PASSAGE PROVIDED →
-------------------------

More jogging/trekking for commuters in Lagos as govt tackles Uber drivers
More jogging/trekking for commuters in Lagos as govt tackles Uber drivers
More jogging/trekking for commuters in Lagos as govt tackles Uber drivers
A power bike being seized by a policeman.
• Gokada branches into delivery, boat services after okada ban
• Forceful retirement of youths from streets without alternative is security risk, says NAPS
AS commuters in Nigeria’s commercial city, Lagos, these are trying times. Weeks ago, the Lagos State government announced a restriction on the operations of commercial motorcycles and tricycles in 15 local councils.

Motorcycles and tricycles – popularly called okada and keke respectively – not only provide quick getaways from the maddening gridlock the city is cursed with every day, but they are also the only reliable means of transportation for hundreds of thousands of residents to move to and from workplaces and navigate the inner streets of the overpopulated state.The restriction, which came into effect on February 1, was not the sort of New Year gift residents looked forward to. Already, okada riders have clashed twice this week with the police in the Lagos suburbs of Ijora and Iyana Ipaja. Eyewitnesses said four persons, including a schoolgirl, were killed in those clashes.

New Headache
The situation may become direr for commuters as government agents are ready to beam their searchlight on Uber drivers. An official of the Lagos State Vehicle Investigation Service told The Guardian on Thursday that the state has started enforcing necessary laws on the drivers on ride-hailing platforms such as Uber. “My car was impounded last week and I was asked to pay N60,000 into the government’s account before it could be released to me,” said Simon Ndubuokwu.

Ndubuokwu was not the only Uber driver whose car was impounded. He and his colleagues were given a bit of a breather when the fine was slashed to N30,000. But they cannot operate until they meet the government’s demands.

Idris Edu, an official of the Lagos Vehicle Inspection Services told newsmen that commercial vehicle drivers and those on Uber and other ride-hailing platforms must be certified by the Lagos Drivers’ Institute before they can operate in the state. Moreover, drivers on ride-hailing platforms must have hackney permits. This means they have to change their vehicle registration to commercial.

Another official of the VIS said Uber has also not paid an operator license fee to the state government. “You need to have what we call operator license, which Uber was supposed to pay to the government,” the official said in a telephone conversation with an Uber driver. Newsmen has a record of that phone conversation. “Uber has no operator license.”

Where is Uber?
The official of the VIS insisted that Uber was aware of all the requirements needed by the drivers, including the hackney permit. Some of the drivers, whose cars were impounded, have already paid the N30,000 fine and have taken receipt of their vehicles.“Uber sent us a message last Friday that they were closing the office. Since then, the office has not been opened,” an exasperated Ndubuokwu said. “That is not fair. You cannot call them except if you go to the office or contact them through the app.”

-------------------------

[Collected data]

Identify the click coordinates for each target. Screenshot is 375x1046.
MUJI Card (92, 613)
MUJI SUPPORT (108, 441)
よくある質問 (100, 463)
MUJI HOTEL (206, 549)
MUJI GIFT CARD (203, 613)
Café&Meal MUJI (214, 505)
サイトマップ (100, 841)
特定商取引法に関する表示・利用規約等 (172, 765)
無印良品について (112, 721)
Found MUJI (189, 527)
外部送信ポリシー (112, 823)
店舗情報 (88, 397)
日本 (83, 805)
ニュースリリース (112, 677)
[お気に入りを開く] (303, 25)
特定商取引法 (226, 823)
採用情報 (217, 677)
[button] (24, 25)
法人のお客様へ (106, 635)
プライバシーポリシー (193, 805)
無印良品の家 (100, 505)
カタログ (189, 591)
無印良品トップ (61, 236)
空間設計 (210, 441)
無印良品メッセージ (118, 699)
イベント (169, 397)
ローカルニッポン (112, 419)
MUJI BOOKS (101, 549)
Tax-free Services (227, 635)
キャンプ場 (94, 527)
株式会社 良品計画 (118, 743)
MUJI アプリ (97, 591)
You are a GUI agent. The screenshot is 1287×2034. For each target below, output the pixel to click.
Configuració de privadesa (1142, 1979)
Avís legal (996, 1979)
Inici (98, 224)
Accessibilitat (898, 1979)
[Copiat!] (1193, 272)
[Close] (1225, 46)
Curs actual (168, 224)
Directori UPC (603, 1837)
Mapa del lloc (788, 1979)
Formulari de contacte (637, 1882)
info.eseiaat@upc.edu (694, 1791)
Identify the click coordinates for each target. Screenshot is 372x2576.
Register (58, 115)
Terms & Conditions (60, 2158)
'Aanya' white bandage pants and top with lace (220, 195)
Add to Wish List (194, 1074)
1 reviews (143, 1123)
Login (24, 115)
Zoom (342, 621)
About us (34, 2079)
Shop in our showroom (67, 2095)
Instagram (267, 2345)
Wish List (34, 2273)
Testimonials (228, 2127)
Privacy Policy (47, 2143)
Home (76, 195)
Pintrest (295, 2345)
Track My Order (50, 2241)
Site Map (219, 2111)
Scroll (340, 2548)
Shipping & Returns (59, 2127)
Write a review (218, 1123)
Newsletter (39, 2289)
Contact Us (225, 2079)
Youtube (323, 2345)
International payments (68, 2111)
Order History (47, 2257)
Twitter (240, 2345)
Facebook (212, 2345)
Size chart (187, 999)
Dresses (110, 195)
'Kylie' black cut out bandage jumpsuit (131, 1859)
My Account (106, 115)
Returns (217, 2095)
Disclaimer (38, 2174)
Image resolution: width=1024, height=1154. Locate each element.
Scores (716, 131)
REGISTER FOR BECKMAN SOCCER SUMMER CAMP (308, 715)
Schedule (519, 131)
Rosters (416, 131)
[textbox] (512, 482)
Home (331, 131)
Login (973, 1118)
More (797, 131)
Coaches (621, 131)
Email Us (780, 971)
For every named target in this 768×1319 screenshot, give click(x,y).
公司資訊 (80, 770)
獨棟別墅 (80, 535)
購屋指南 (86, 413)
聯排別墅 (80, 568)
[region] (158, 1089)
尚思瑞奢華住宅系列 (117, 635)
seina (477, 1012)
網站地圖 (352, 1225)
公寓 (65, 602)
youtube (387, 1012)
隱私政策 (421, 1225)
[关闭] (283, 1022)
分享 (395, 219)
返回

-------------------------

WHAT TO DO →
**a)** From the article on Lagos commuters and Uber drivers, output the passage from "Ndubuokwu was not" up to and including "registration to commercial.".
**b)** According to the article on Lagos commuters and Uber drivers, what amount was Simon Ndubuokwu first told to pay before his impounded car could be released?
**c)** Resume the article on Lagos commuters and Uber drivers, beginning after its last sentence.

TASK-BY-TASK OUTPUTS →
**a)**
Ndubuokwu was not the only Uber driver whose car was impounded. He and his colleagues were given a bit of a breather when the fine was slashed to N30,000. But they cannot operate until they meet the government’s demands.

Idris Edu, an official of the Lagos Vehicle Inspection Services told newsmen that commercial vehicle drivers and those on Uber and other ride-hailing platforms must be certified by the Lagos Drivers’ Institute before they can operate in the state. Moreover, drivers on ride-hailing platforms must have hackney permits. This means they have to change their vehicle registration to commercial.

**b)** N60,000, paid into the government's account.

**c)**
The message sent to the drivers said the Lagos Greenlight Hub would be closed on January 31. The message said support for drivers would be rendered via or the app.

But Uber’s head of communications in West Africa Efosa Aiyevbomwan said in an emailed statement that the Nigerian office was reopened on Tuesday contrary to what Ndubuisi said.Aiyevbomwan said, “Uber continues to work closely with all relevant stakeholders in Lagos to ensure that our operations align with best practices locally and internationally, whilst also ensuring that drivers continue to earn a living and riders are able to move from point A to B, comfortably and conveniently, at the touch of a button.”

Meanwhile, following the ban on Okada in 15 local councils, Gokada has announced plans to go into delivery and scale boat services to Tech Cabal. Announcing the company’s plans, the CEO, Fahim Saleh, said: “We are pivoting to deliveries while transport gets figured out. We were always going to do deliveries and had started to develop the tech for it, but this ban accelerated the process.”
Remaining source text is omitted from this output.